### Screen grounding examples
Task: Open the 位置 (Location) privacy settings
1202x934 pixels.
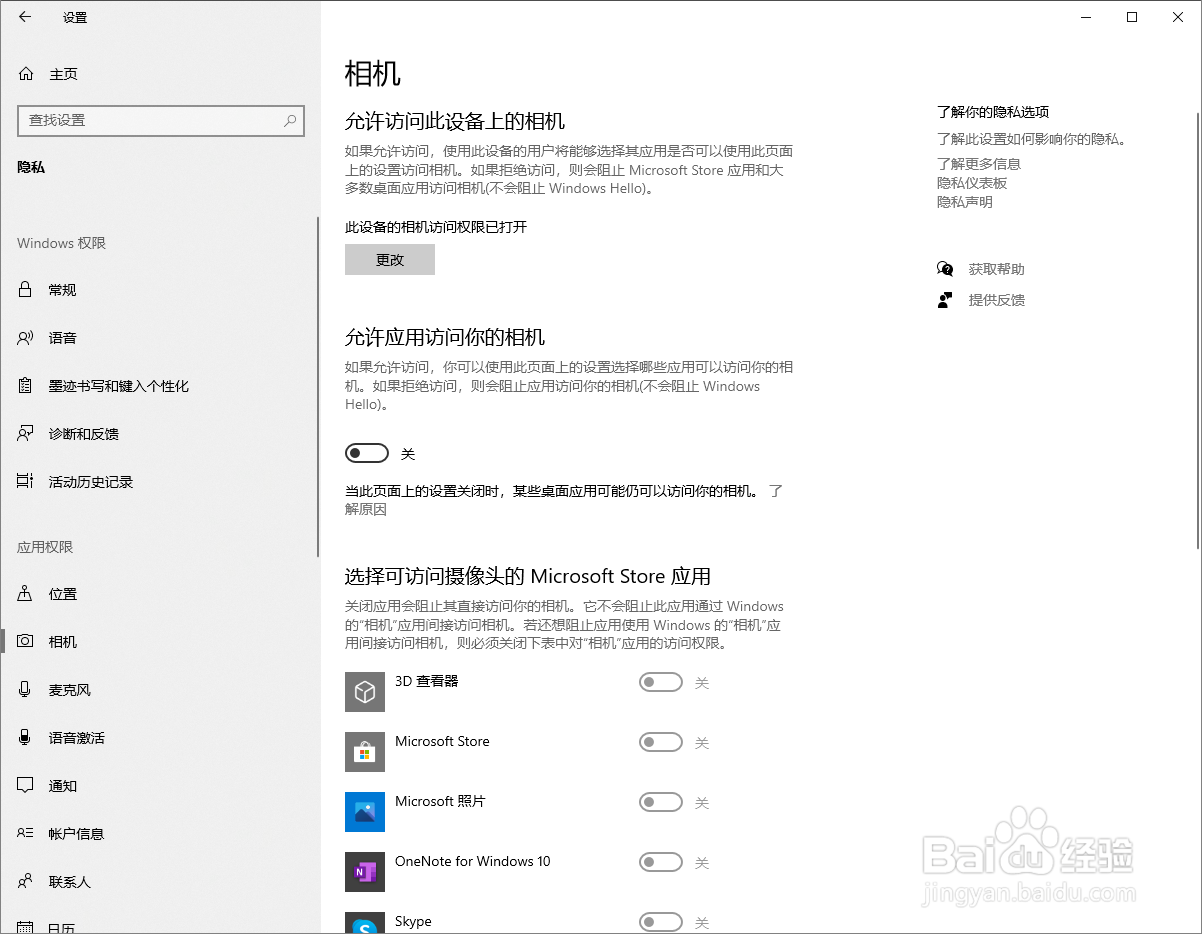Action: coord(62,593)
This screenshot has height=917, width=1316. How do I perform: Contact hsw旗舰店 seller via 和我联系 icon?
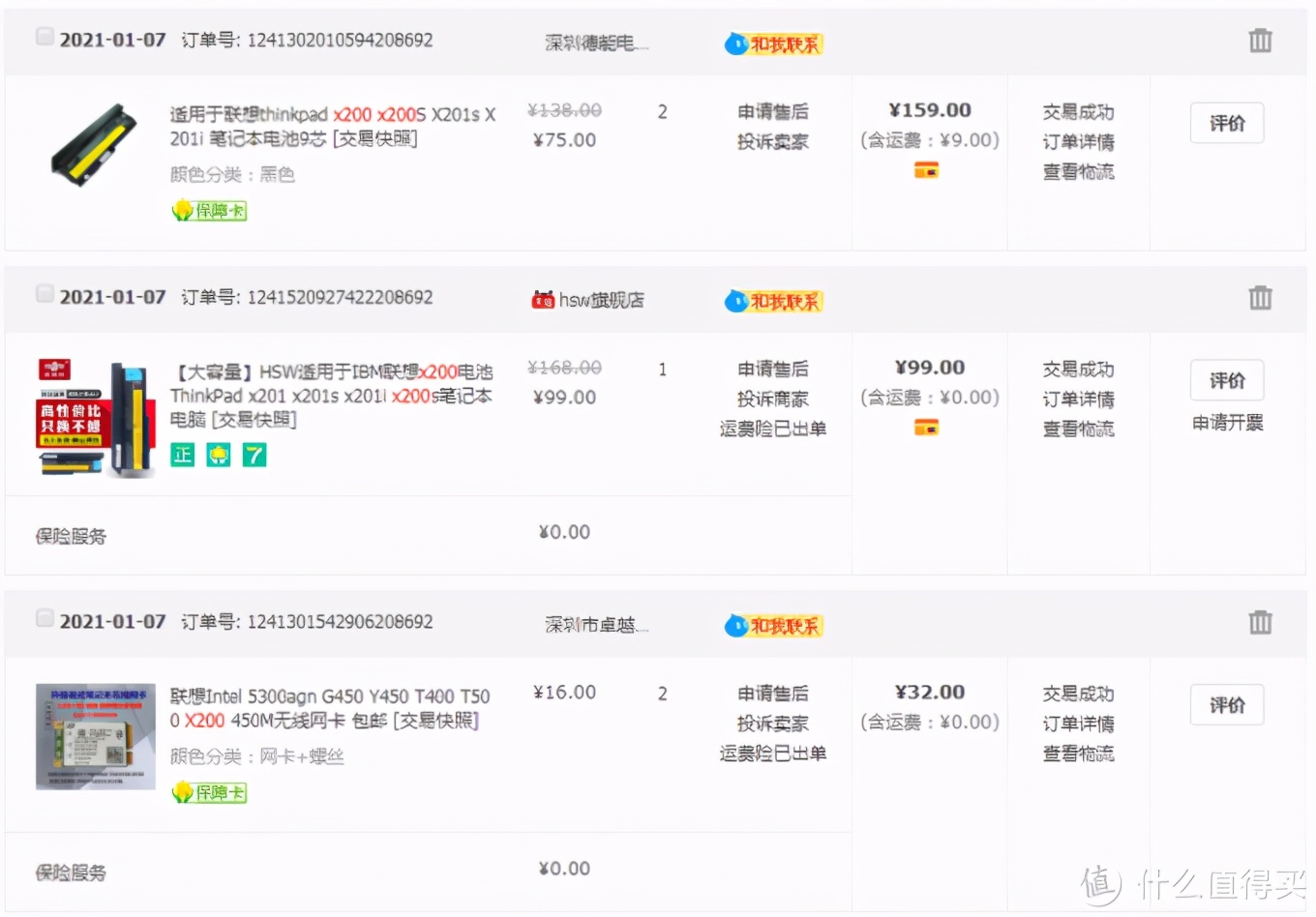click(773, 301)
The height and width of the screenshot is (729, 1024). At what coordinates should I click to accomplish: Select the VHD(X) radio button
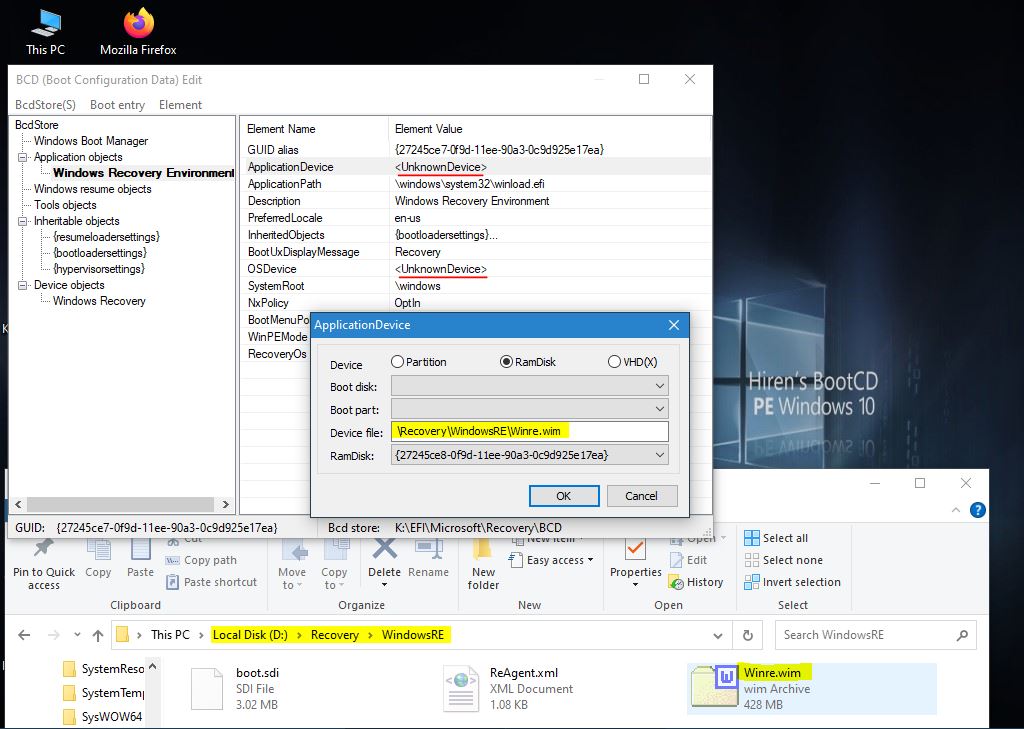coord(614,362)
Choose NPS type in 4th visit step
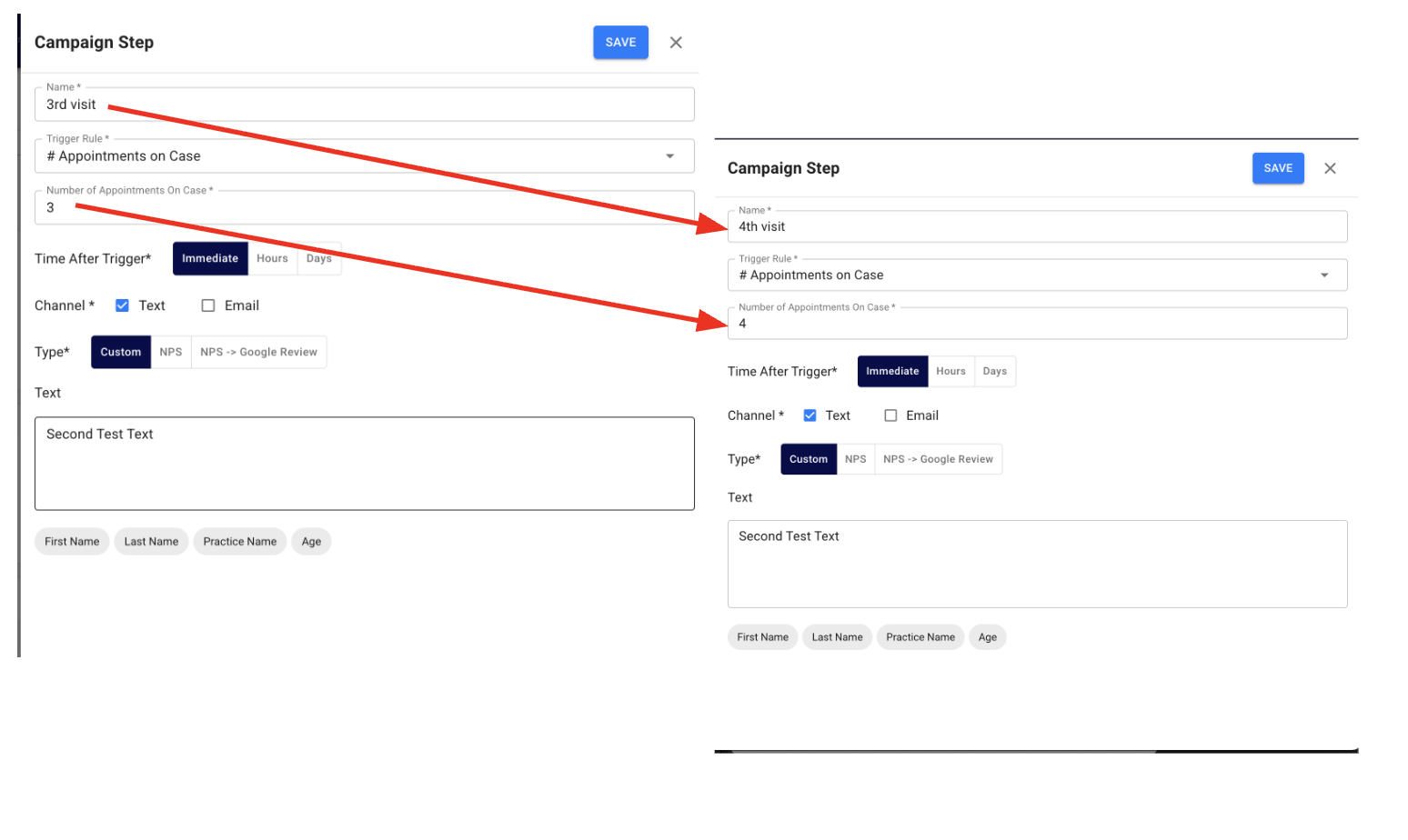This screenshot has height=840, width=1408. (855, 460)
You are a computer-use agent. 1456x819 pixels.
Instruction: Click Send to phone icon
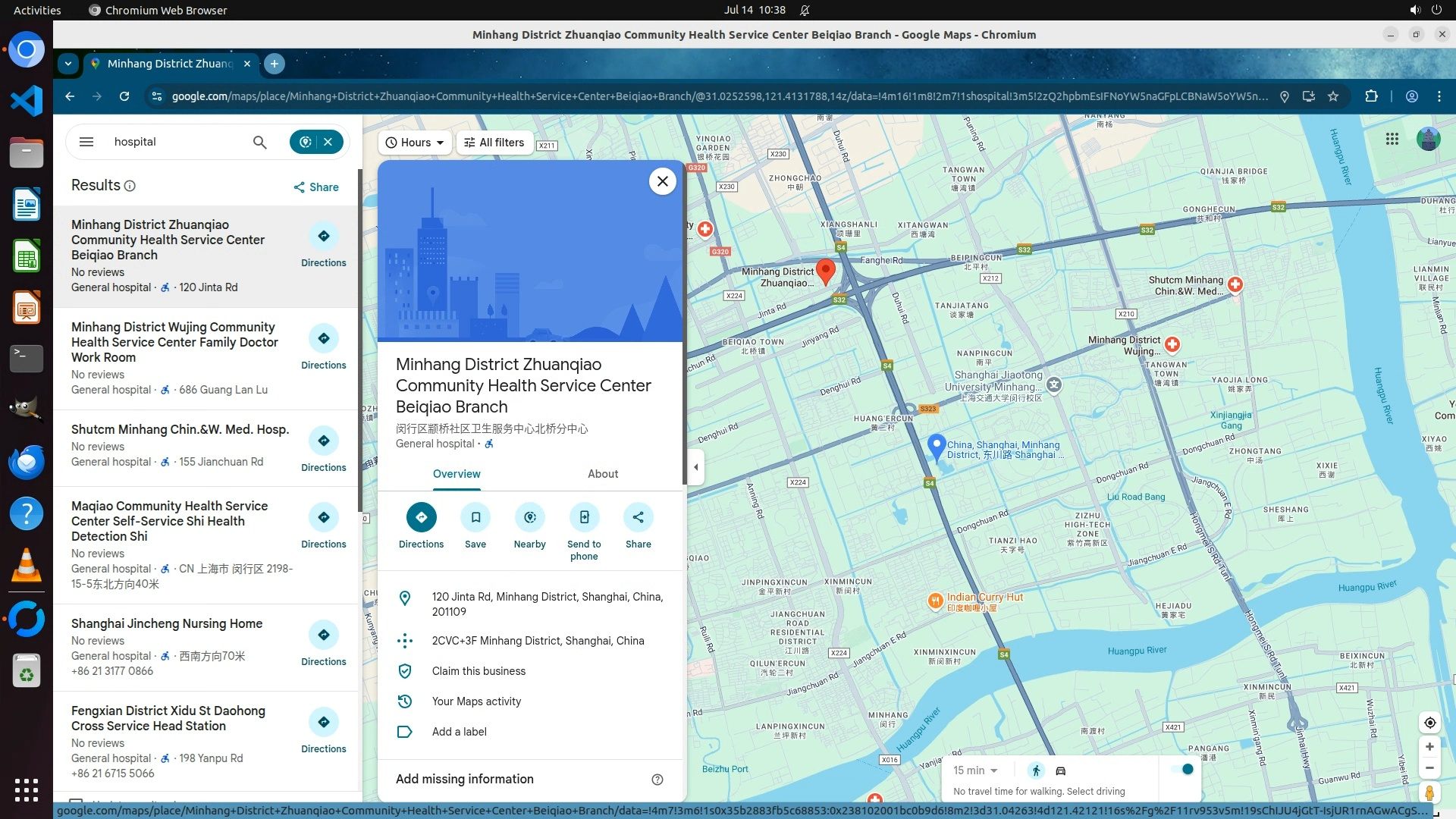pos(584,517)
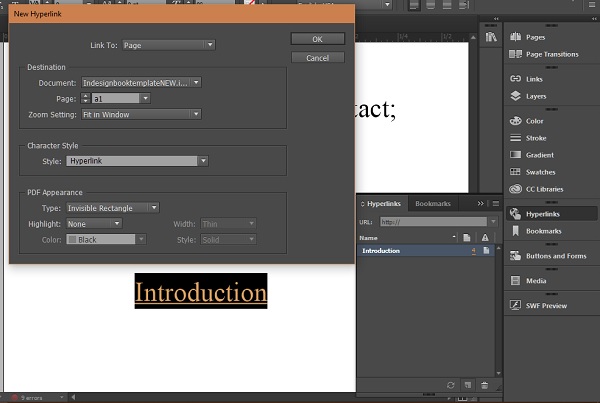Open the Layers panel
600x403 pixels.
coord(536,96)
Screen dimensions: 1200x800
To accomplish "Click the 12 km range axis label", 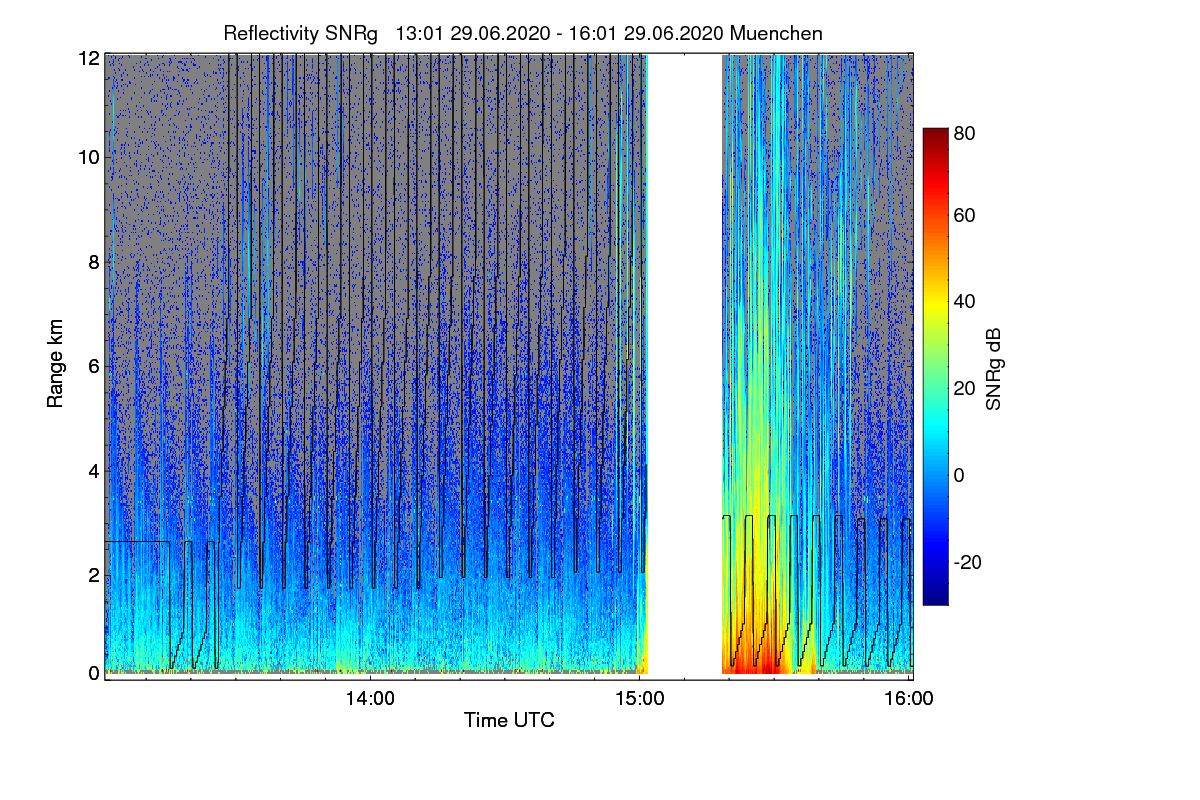I will tap(89, 58).
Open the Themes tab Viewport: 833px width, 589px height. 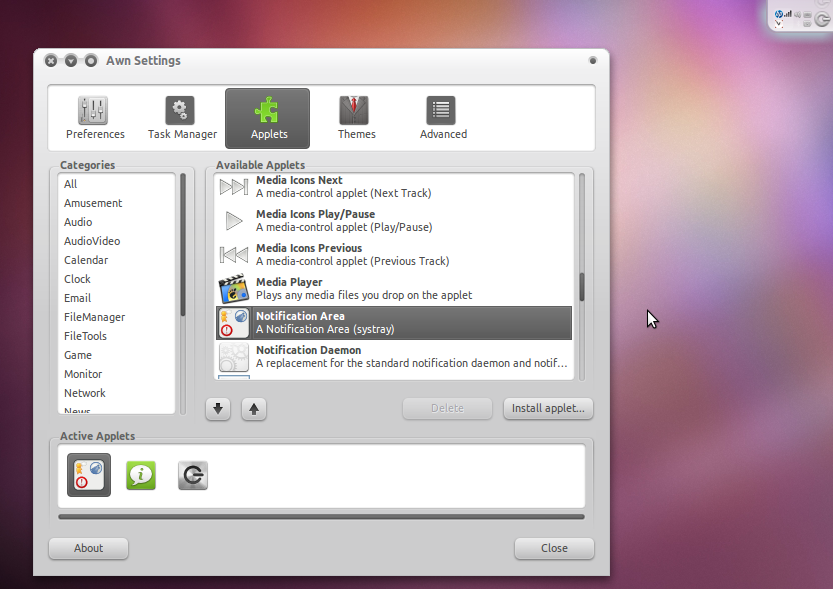356,118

### GIVEN EXERCISE
Copy out word for word the lines of the material starting at its first line and ending at the line containing "This screenshot has height=840, width=1408.", and omit the pictures from your copy.

### PROBLEM SOLUTION
Task: Open the 位置 (Location) privacy settings
1202x934 pixels.
Action: coord(62,593)
This screenshot has height=917, width=1316. How do I perform: Contact hsw旗舰店 seller via 和我联系 icon?
click(773, 301)
The height and width of the screenshot is (729, 1024). At what coordinates should I click to accomplish: Select the VHD(X) radio button
coord(614,362)
Choose NPS type in 4th visit step
This screenshot has height=840, width=1408. (855, 460)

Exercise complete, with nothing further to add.